The problem: Give the number of lines in the data that hold the word "Given", and nothing else.

[Recorded data]
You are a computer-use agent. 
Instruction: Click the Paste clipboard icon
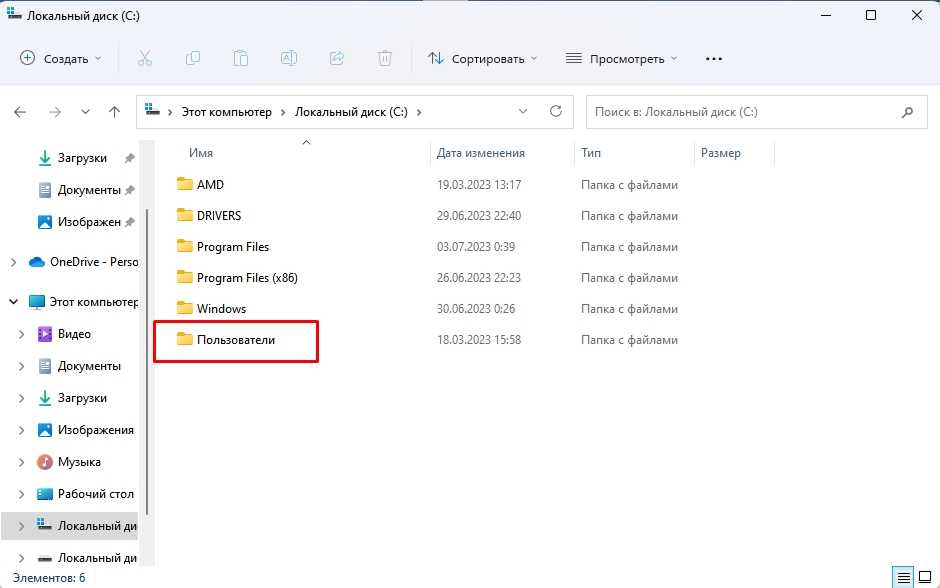point(241,59)
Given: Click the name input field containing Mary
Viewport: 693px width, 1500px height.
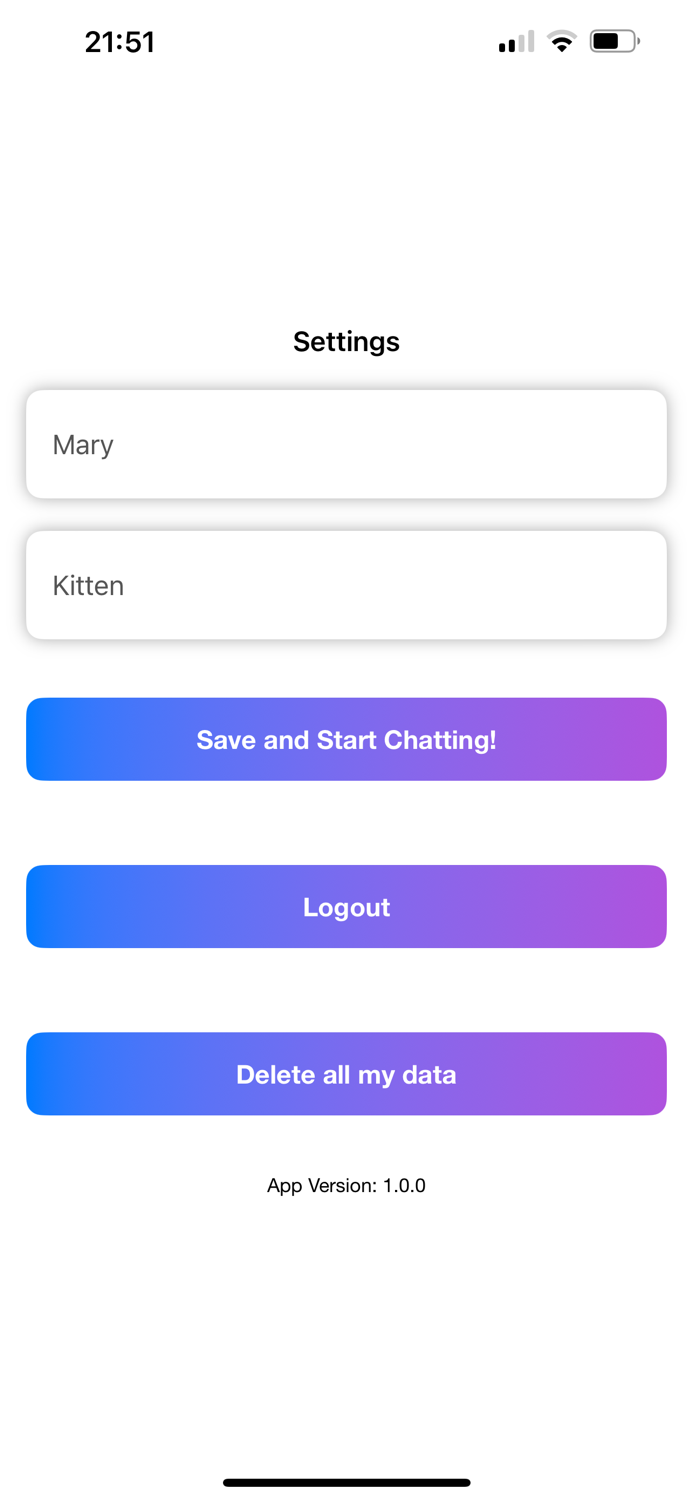Looking at the screenshot, I should coord(346,444).
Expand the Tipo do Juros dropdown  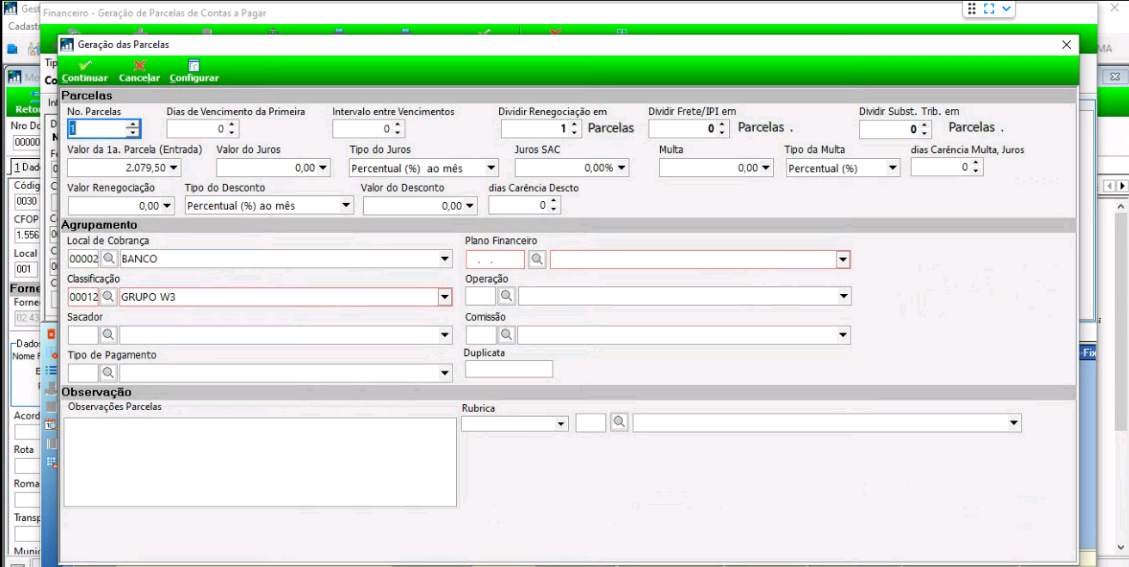coord(491,169)
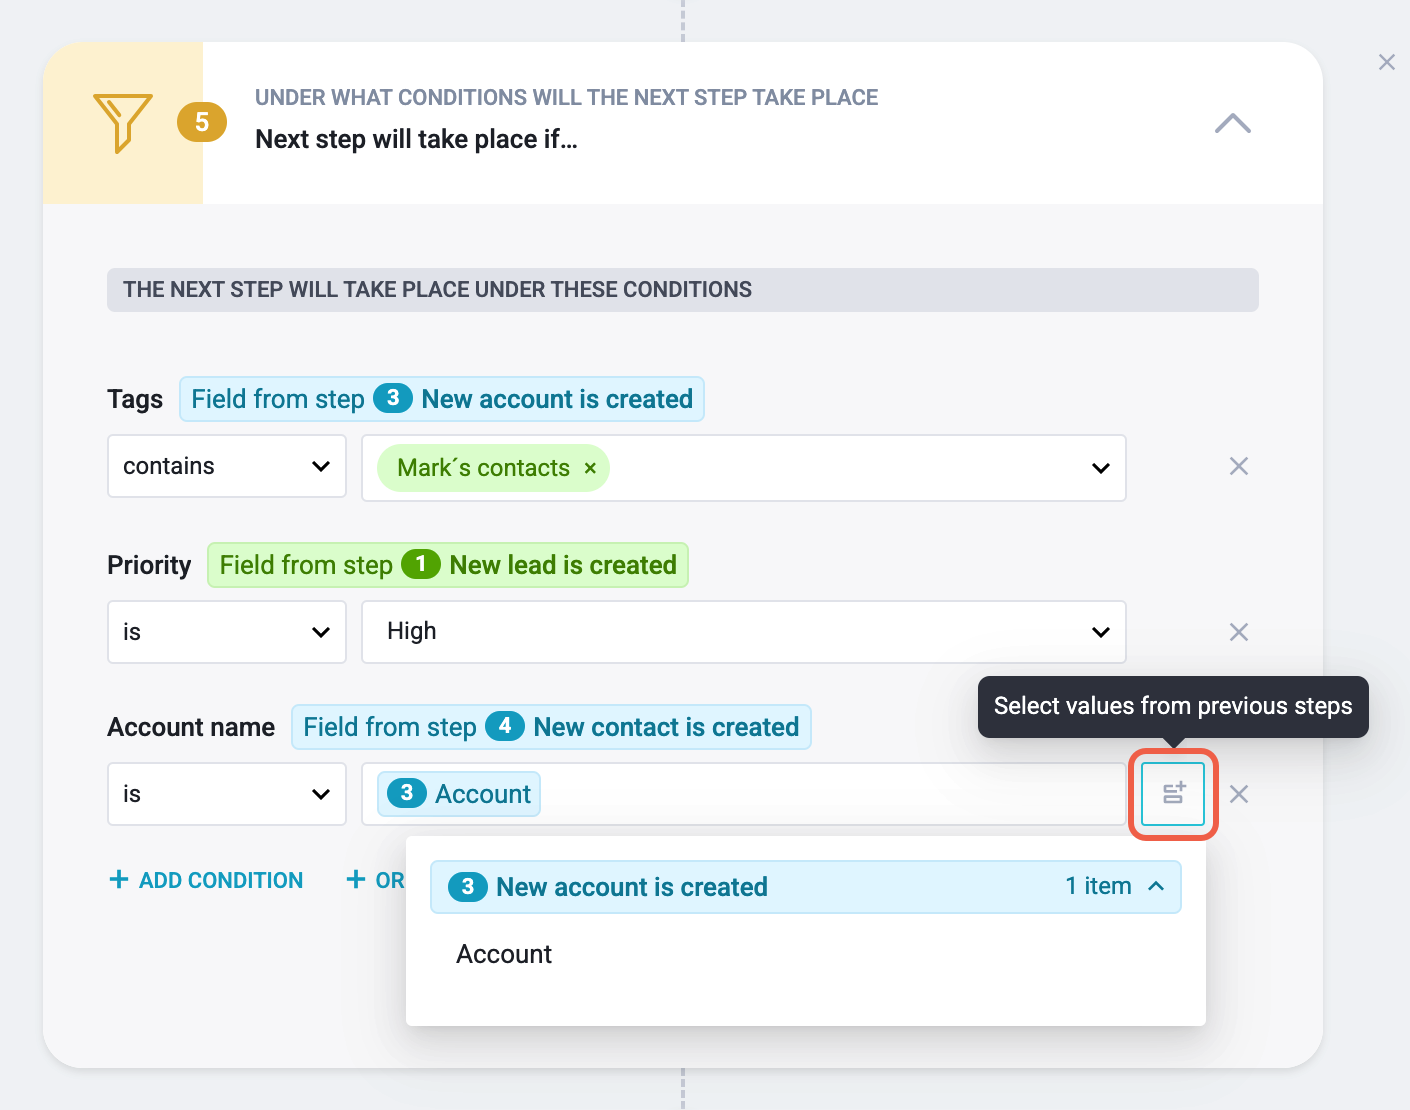1410x1110 pixels.
Task: Remove the Tags condition row
Action: 1239,466
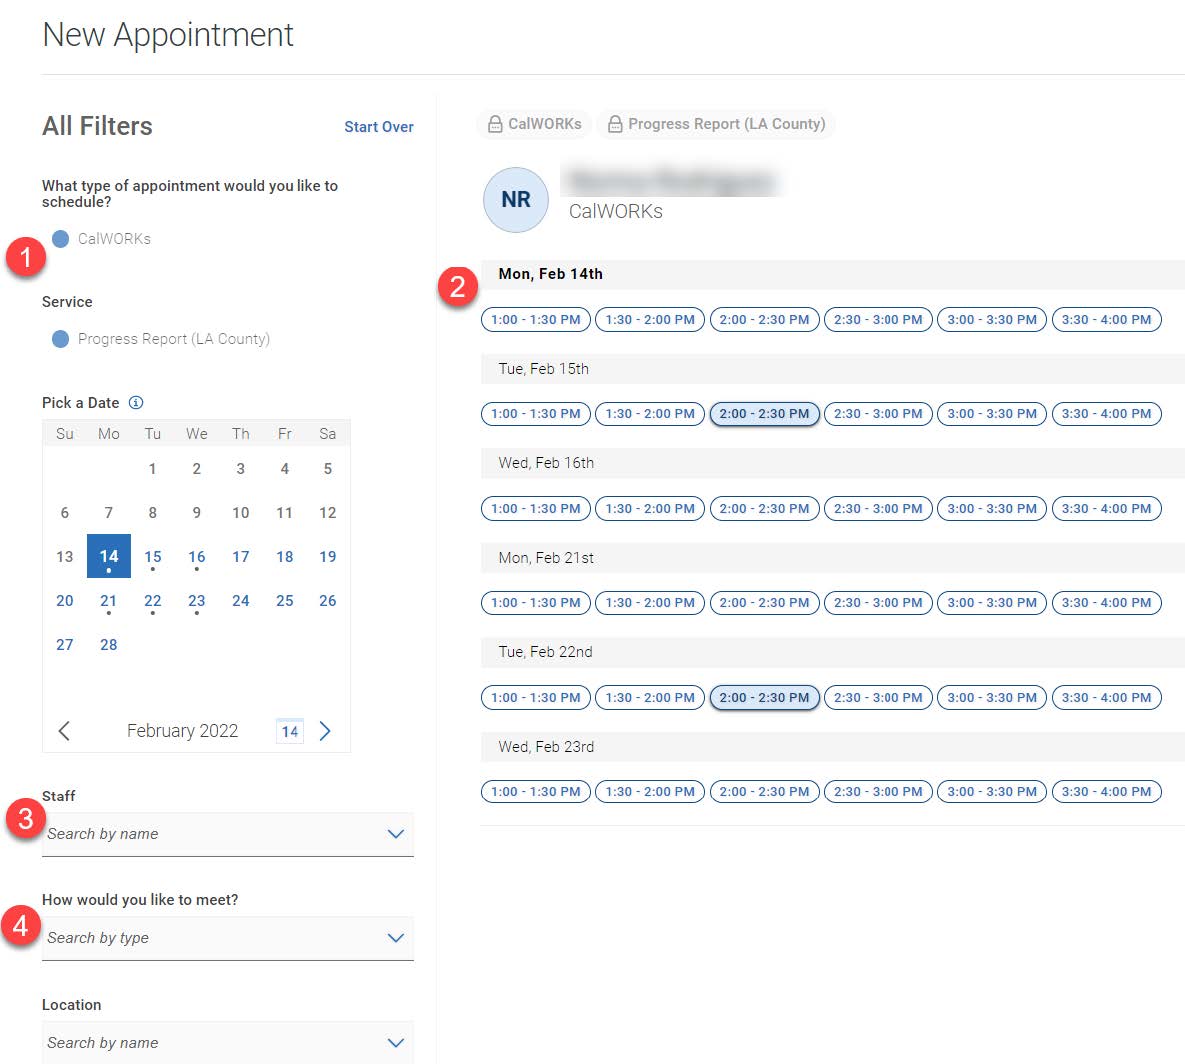The width and height of the screenshot is (1185, 1064).
Task: Click the Staff dropdown chevron icon
Action: click(x=396, y=833)
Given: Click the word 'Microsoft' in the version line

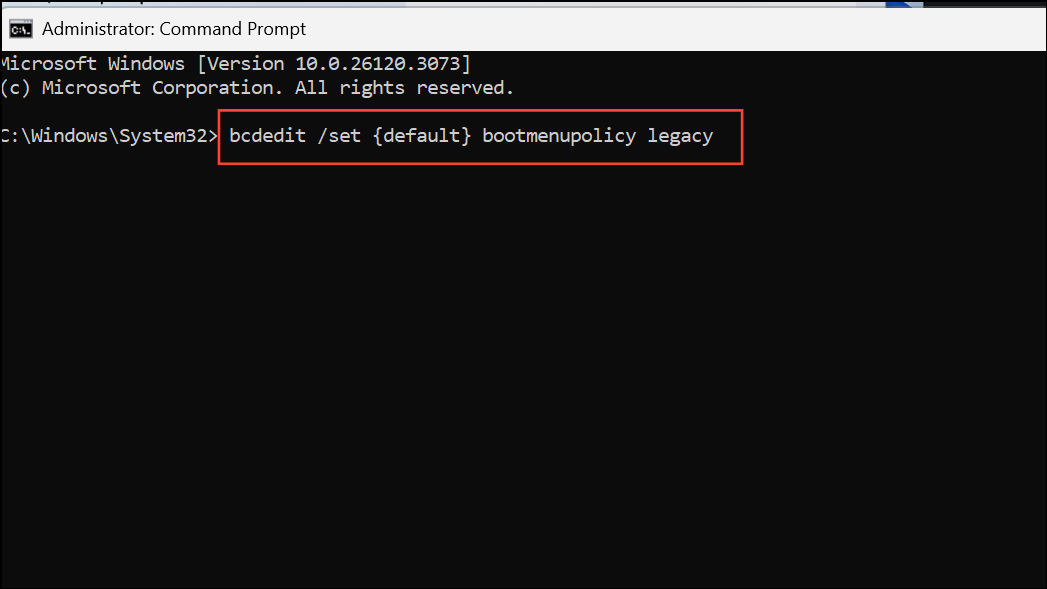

Response for this exercise: 2